# BRANO PROPOSTO:
Chi ha compreso che invece occorre aver fede e rompere con gli schemi di una religiosità che non salva sono i due che soffrono: il papà della giovinetta e la donna che soffre di perdite di sangue.

Entrambi vanno oltre la folla – ossia la sapienza umana – e oltre la struttura religiosa.

E così ottengono salvezza: la donna tocca Gesù e da Gesù esce una energia risanatrice. La donna sapeva di essere in uno stato che per la sua religione voleva dire peccato. Non pretende che Gesù la tocchi ma con fede si avvicina Lei a Gesù per toccarlo e tra la folla ottiene la guarigione. Giairo, invece, fa entrare nella sua casa Gesù, riconosce che la sua religiosità e la sua paternità senza Gesù non serve, e Gesù dice alla ragazza: “Fanciulla io ti dico alzati!” e la risuscitò.

Cosa può voler dire questo Vangelo a noi?

Anche gli uomini e le donne delle Confraternite spesso sono gli uomini e le donne della religione, del si è sempre fatto così e sempre si dovrà fare così… e nello stesso tempo sono come la donna del Vangelo: si accorgono ogni giorno in più che si sta perdendo vita, numeri, adesioni…fede… In un contesto socio-culturale come è il nostro ormai la religiosità popolare senza formazione alla fede o il lasciarci trasportare dalla folla, dalle logiche del mondo, un mondo che ci dileggia e non ci comprende più, il rischio è la morte come era per la bambina e la donna del Vangelo.

# CONSEGNE DELL'ESERCIZIO:
1. Nel brano proposto, che cosa esce da Gesù quando la donna lo tocca?
2. Riporta alla lettera il passo del brano proposto che va da "E così ottengono" fino a "e la risuscitò." compreso.

# Dati di ancoraggio tramite coordinate in pixel:
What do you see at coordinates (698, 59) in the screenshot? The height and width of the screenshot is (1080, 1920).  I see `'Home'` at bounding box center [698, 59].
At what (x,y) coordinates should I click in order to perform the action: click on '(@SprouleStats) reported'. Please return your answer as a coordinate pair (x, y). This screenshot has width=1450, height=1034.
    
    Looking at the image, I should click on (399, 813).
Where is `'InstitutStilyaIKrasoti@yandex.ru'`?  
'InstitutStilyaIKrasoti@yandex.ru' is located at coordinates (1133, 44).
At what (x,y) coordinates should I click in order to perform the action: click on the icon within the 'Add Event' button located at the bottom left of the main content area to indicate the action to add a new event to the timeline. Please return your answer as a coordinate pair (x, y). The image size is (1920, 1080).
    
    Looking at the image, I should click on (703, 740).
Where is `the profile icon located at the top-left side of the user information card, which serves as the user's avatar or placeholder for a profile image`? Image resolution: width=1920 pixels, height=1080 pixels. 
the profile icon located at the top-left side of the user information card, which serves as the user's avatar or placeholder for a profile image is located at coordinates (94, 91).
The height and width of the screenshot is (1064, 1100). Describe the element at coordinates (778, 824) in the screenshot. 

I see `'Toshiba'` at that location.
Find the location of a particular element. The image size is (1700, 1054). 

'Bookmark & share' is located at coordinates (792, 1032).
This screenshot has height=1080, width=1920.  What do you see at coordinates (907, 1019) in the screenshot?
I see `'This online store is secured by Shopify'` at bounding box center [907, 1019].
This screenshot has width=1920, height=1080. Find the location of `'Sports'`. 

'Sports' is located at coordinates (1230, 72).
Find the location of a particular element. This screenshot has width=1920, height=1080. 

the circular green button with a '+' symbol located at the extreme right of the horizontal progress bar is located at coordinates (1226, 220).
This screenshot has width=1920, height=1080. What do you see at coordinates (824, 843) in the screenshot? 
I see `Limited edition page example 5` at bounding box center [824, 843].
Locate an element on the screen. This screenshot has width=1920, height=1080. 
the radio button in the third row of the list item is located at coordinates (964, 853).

# ELENCO DELLE RISPOSTE:
1. Da Gesù esce una energia risanatrice.

2.
E così ottengono salvezza: la donna tocca Gesù e da Gesù esce una energia risanatrice. La donna sapeva di essere in uno stato che per la sua religione voleva dire peccato. Non pretende che Gesù la tocchi ma con fede si avvicina Lei a Gesù per toccarlo e tra la folla ottiene la guarigione. Giairo, invece, fa entrare nella sua casa Gesù, riconosce che la sua religiosità e la sua paternità senza Gesù non serve, e Gesù dice alla ragazza: “Fanciulla io ti dico alzati!” e la risuscitò.